#### EXCERPTED TEXT

Roads & Paving
Paving pilot project: That’s a RAP!
By Andrew Snook
Lafarge Canada participates in high-percentage RAP asphalt paving pilot project in Richmond, B.C.
By Andrew Snook
As global warming becomes an increasing concern around the globe, companies, cities and individuals are expected to do more to reduce their carbon footprints and curb GHG emissions. With higher carbon taxes and stricter environmental regulations inevitable across Canada, many companies are trying to stay ahead of the curve and invest in a variety of initiatives and technologies to maximize sustainability in both their operations and their products.
Leading the way in this approach is Lafarge Canada, which has been extremely active in investing the latest technologies in its asphalt plants to increase its overall sustainability.
Lafarge’s Mitchell Island Asphalt Plant, in the Greater Vancouver Area (GVA), has offered a unique opportunity to make this change through increased use of recycled asphalt pavement (RAP). The Mitchell Island plant is one of three asphalt plants the company operates in the Greater Vancouver Area. Lafarge Canada recently invested in a new Astec Double Barrel X Dryer/Drum system, which incorporates an external mixer and VFD drive on the drying chamber. This system provides for better heat transfer and even particle distribution of all particles throughout the mix.
The Astec-patented design allows for recycled asphalt pavement (RAP) to enter directly into the mixing chamber without coming in contact with the hot gas stream of the dryer. The outer mixing chamber mixes RAP with dry hot aggregates maximizing heat and binder transfer between RAP and aggregate in a low oxygen atmosphere before being discharged into the external mixer. Because the RAP is heated by the hot aggregate, not the burner, the Double Barrel X dryer/drum mixer prevents agglomeration and runs clean.
The variable drive allows the plant to automatically adjust the speed of rotation on the drum based on the measured stack temperatures. As the stack temperature begins to cool down, the drum speed slows, thereby extending the RAP and aggregate drying time.
Derek Sanderson, general manager of asphalt construction and infrastructure for the GVA, says that these technologies have worked so well that Lafarge Canada is planning to install them at the company’s flagship Port Kells Asphalt Plant in Langley, B.C., where 50 per cent of the company’s total asphalt production volume in the GVA takes place.
Sanderson says the installation of the new drum and pug mill upgrades took between two and three months to complete and required a fair amount of planning. They were close to a $1-million investment.

########

→ **GOAL**
Copy the part of the article on the Lafarge Canada RAP paving pilot starting with "Roads & Paving" and going on through "its overall sustainability.". The lines that follow aren't needed for this.

#### RECORD LIST

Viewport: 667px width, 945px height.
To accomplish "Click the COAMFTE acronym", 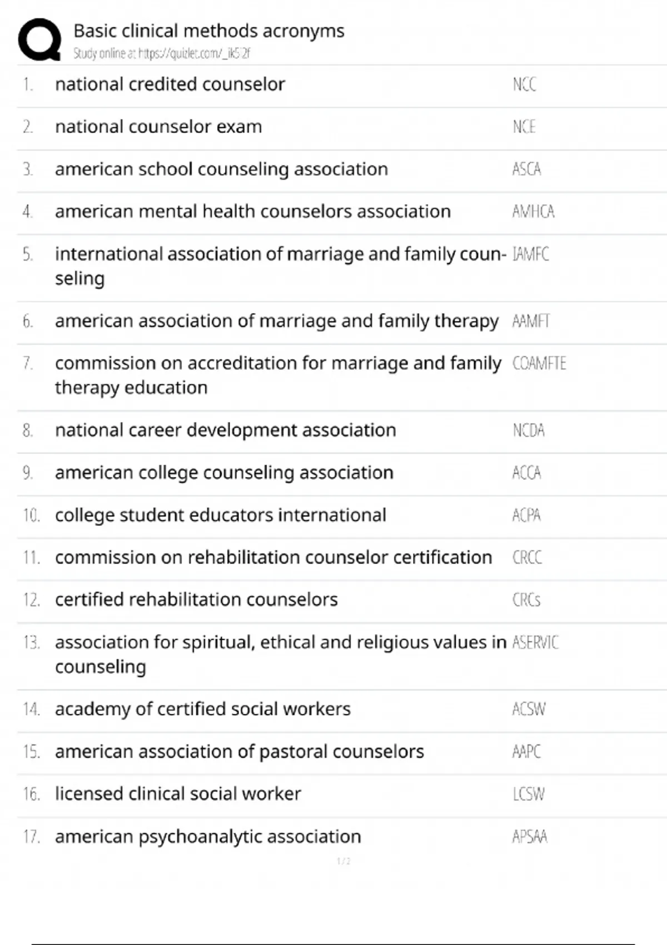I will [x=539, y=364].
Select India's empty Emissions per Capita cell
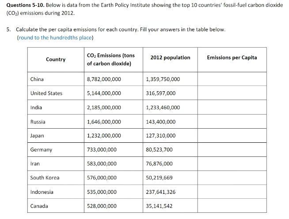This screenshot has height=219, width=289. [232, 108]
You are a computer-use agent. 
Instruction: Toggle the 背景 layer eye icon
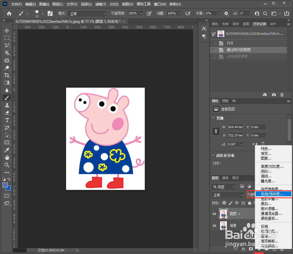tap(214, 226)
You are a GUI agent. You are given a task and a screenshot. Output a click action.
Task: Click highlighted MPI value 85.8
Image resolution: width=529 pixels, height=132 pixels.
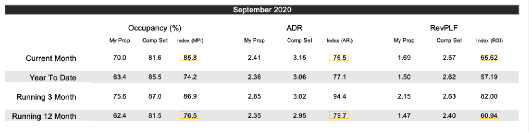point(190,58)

########

→ **RESPONSE BELOW**
Roads & Paving
Paving pilot project: That’s a RAP!
By Andrew Snook
Lafarge Canada participates in high-percentage RAP asphalt paving pilot project in Richmond, B.C.
By Andrew Snook
As global warming becomes an increasing concern around the globe, companies, cities and individuals are expected to do more to reduce their carbon footprints and curb GHG emissions. With higher carbon taxes and stricter environmental regulations inevitable across Canada, many companies are trying to stay ahead of the curve and invest in a variety of initiatives and technologies to maximize sustainability in both their operations and their products.
Leading the way in this approach is Lafarge Canada, which has been extremely active in investing the latest technologies in its asphalt plants to increase its overall sustainability.